- **TASK PROMPT**: In the entries below, find the line with "Дни до първото" and print exactly every line from there up to and including the line with "Shooting Sports (2047) (327, 311)", with no other lines.

- **RECORDS FOR THIS EXERCISE**:

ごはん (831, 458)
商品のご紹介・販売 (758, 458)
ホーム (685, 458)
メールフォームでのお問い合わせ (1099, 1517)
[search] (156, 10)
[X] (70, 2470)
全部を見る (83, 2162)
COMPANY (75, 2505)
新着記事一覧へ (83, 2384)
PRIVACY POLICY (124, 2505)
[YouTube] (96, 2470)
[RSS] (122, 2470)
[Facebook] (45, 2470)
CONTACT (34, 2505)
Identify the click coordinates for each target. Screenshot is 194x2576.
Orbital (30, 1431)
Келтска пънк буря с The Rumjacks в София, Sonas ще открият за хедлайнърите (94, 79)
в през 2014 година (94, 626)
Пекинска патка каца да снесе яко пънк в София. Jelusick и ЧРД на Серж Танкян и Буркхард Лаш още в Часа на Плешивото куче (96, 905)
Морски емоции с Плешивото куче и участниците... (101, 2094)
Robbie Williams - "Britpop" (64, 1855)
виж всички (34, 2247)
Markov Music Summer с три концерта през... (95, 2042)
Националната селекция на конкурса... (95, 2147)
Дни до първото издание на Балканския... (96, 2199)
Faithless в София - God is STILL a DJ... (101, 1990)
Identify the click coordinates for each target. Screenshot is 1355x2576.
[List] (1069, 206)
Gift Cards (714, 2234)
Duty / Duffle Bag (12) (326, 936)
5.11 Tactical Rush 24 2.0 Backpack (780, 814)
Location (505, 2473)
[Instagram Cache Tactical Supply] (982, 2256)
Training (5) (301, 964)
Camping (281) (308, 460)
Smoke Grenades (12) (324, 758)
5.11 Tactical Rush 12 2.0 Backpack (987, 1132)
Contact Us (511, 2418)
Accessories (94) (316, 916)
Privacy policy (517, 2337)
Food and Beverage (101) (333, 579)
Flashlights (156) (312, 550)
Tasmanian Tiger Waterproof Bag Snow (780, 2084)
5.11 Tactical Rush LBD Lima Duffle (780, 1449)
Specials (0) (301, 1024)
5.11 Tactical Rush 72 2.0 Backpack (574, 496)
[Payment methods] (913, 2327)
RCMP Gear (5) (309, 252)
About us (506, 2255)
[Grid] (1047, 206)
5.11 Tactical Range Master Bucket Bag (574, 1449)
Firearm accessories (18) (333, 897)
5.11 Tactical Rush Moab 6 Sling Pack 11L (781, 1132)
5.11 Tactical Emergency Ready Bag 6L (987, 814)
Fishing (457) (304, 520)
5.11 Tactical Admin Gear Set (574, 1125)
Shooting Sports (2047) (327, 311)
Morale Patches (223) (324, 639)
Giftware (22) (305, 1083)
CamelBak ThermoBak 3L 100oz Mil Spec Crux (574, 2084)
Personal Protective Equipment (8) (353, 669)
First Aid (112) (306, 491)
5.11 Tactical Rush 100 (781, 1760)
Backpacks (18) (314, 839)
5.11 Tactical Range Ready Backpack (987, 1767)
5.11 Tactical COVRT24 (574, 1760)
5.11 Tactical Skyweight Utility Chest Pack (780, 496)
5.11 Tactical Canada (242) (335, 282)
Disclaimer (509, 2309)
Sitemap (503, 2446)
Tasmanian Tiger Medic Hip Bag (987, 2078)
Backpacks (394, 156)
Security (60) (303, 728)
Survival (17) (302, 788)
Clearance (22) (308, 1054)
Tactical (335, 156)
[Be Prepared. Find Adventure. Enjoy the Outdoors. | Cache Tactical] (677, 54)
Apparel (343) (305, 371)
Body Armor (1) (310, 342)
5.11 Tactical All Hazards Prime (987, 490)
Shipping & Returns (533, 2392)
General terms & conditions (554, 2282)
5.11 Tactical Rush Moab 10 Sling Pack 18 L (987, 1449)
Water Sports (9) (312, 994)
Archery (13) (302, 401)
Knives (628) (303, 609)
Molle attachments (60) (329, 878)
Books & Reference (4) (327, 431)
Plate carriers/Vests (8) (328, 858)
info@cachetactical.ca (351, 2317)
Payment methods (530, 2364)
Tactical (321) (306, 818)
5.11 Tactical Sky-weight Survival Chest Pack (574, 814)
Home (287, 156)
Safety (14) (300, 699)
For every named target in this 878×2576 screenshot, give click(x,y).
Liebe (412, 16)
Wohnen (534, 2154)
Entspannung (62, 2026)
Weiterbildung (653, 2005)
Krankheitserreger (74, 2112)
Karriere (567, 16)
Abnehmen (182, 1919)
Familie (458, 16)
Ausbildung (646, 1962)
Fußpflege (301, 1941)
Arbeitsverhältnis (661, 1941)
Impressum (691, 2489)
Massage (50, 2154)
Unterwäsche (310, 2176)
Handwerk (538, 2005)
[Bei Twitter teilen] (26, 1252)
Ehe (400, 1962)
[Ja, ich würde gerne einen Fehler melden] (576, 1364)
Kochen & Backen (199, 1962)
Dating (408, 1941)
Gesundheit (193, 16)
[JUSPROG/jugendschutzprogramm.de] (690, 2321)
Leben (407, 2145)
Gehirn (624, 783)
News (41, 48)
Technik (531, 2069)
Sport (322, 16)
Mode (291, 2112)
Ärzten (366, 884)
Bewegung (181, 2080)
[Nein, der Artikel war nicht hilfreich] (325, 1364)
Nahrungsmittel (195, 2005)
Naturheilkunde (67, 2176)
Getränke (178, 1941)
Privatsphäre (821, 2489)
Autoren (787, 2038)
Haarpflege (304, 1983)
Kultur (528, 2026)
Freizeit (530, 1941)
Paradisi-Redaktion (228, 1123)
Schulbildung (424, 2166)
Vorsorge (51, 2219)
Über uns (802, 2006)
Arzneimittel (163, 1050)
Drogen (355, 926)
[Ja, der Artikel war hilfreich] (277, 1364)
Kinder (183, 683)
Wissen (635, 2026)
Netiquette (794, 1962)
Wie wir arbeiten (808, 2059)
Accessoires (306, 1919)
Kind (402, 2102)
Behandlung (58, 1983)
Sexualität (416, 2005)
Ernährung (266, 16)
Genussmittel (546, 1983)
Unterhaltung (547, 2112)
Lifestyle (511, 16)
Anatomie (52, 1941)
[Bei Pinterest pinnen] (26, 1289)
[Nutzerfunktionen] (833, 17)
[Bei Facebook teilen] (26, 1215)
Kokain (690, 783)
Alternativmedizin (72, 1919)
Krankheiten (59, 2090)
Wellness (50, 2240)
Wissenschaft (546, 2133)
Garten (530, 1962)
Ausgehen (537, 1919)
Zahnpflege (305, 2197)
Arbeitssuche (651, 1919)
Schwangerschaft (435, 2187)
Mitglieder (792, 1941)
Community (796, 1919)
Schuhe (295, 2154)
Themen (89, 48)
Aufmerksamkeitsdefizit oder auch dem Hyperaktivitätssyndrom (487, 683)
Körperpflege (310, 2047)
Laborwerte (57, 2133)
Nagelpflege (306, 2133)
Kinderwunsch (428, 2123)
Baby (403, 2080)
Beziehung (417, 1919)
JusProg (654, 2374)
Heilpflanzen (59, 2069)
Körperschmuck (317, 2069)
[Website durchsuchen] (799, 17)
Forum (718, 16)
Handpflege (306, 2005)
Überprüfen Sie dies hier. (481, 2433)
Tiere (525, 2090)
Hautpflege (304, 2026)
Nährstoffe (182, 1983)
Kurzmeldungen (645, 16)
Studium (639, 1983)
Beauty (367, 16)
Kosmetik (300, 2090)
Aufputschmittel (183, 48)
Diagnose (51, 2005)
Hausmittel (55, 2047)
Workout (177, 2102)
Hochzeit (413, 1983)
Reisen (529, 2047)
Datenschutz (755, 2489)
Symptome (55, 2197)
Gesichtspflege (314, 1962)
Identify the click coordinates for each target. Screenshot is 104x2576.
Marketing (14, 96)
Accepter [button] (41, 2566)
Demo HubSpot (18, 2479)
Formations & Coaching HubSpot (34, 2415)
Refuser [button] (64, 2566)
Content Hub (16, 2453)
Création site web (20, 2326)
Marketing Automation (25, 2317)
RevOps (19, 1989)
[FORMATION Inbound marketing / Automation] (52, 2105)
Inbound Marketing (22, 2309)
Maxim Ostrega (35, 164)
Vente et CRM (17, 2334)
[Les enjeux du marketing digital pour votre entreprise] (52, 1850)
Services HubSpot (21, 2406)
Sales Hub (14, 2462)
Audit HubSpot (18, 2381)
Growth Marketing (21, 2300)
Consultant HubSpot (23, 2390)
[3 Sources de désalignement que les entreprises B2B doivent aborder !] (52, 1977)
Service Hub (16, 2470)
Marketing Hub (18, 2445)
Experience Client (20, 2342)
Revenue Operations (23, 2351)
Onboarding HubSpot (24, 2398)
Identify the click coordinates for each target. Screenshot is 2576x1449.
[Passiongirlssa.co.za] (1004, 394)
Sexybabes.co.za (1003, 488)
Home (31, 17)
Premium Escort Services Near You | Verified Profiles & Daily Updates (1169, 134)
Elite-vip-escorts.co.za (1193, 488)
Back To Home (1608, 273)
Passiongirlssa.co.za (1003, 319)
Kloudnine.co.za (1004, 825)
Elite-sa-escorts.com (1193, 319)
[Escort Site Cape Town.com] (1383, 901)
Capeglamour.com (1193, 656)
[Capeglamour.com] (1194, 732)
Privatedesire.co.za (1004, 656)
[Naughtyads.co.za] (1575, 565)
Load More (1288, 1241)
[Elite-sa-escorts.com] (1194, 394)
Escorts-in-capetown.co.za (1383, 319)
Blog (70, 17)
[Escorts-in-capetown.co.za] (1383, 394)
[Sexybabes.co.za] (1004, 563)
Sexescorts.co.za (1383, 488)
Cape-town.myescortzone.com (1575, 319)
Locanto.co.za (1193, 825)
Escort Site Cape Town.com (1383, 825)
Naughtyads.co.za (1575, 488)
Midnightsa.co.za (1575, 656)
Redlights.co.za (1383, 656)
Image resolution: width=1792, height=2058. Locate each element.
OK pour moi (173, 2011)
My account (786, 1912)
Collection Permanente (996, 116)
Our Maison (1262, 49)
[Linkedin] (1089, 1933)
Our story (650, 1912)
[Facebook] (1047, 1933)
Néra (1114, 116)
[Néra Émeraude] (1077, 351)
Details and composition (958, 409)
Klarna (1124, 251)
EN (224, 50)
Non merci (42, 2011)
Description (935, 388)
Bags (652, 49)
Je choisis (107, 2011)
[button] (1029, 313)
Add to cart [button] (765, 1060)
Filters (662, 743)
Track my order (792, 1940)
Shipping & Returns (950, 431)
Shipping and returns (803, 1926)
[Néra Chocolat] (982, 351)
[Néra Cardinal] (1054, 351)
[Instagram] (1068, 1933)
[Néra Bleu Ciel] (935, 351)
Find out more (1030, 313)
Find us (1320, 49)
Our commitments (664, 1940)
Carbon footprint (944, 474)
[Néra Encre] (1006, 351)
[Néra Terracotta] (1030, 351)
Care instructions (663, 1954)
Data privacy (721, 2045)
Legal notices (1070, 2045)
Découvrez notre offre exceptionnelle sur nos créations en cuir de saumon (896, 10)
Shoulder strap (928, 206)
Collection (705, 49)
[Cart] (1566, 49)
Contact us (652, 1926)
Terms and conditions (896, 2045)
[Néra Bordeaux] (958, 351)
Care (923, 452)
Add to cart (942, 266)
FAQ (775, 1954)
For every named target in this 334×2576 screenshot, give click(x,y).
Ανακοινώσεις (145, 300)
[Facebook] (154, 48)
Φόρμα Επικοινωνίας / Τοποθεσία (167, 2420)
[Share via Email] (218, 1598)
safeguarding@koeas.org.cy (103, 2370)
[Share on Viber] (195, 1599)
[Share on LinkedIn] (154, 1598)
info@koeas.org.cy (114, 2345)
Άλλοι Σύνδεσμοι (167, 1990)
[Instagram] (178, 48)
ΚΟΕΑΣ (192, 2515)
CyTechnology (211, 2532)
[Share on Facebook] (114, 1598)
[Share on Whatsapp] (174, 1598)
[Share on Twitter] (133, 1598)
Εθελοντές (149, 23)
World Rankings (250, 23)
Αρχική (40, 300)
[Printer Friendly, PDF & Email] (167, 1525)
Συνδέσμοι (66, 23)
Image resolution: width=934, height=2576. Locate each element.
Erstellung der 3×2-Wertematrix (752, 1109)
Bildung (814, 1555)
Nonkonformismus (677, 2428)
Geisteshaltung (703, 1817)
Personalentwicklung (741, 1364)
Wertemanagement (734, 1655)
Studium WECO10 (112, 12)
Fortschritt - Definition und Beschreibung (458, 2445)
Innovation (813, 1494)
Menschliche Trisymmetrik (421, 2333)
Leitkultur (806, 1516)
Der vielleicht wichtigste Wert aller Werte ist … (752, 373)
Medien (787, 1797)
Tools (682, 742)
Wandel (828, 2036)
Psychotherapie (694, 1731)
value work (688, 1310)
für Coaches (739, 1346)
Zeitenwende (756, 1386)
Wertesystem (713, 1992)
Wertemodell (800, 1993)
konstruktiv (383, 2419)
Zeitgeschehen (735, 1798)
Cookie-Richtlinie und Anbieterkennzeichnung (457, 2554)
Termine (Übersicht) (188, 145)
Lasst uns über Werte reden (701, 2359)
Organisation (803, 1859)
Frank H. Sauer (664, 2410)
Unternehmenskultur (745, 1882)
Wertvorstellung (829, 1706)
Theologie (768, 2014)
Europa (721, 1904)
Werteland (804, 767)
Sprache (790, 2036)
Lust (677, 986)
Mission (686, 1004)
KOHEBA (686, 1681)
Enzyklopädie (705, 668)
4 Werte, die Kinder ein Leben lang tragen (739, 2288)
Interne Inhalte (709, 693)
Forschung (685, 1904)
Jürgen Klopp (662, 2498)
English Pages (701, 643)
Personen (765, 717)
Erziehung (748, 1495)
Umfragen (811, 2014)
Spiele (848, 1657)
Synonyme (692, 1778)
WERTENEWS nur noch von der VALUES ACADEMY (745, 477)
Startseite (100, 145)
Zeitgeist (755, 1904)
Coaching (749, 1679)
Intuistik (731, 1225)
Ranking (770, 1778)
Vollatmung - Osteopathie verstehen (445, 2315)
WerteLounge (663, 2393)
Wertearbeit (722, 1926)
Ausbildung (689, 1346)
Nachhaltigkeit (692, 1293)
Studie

- **EXERCISE SOLUTION**:
Дни до първото издание на Балканския... (96, 2199)
Faithless в София - God is STILL a DJ... (101, 1990)
Identify the click coordinates for each target. Screenshot is 1355x2576.
[List] (1069, 206)
Gift Cards (714, 2234)
Duty / Duffle Bag (12) (326, 936)
5.11 Tactical Rush 24 2.0 Backpack (780, 814)
Location (505, 2473)
[Instagram Cache Tactical Supply] (982, 2256)
Training (5) (301, 964)
Camping (281) (308, 460)
Smoke Grenades (12) (324, 758)
5.11 Tactical Rush 12 2.0 Backpack (987, 1132)
Contact Us (511, 2418)
Accessories (94) (316, 916)
Privacy policy (517, 2337)
Food and Beverage (101) (333, 579)
Flashlights (156) (312, 550)
Tasmanian Tiger Waterproof Bag Snow (780, 2084)
5.11 Tactical Rush LBD Lima Duffle (780, 1449)
Specials (0) (301, 1024)
5.11 Tactical Rush 72 2.0 Backpack (574, 496)
[Payment methods] (913, 2327)
RCMP Gear (5) (309, 252)
About us (506, 2255)
[Grid] (1047, 206)
5.11 Tactical Range Master Bucket Bag (574, 1449)
Firearm accessories (18) (333, 897)
5.11 Tactical Rush Moab 6 Sling Pack 11L (781, 1132)
5.11 Tactical Emergency Ready Bag 6L (987, 814)
Fishing (457) (304, 520)
5.11 Tactical Admin Gear Set (574, 1125)
Shooting Sports (2047) (327, 311)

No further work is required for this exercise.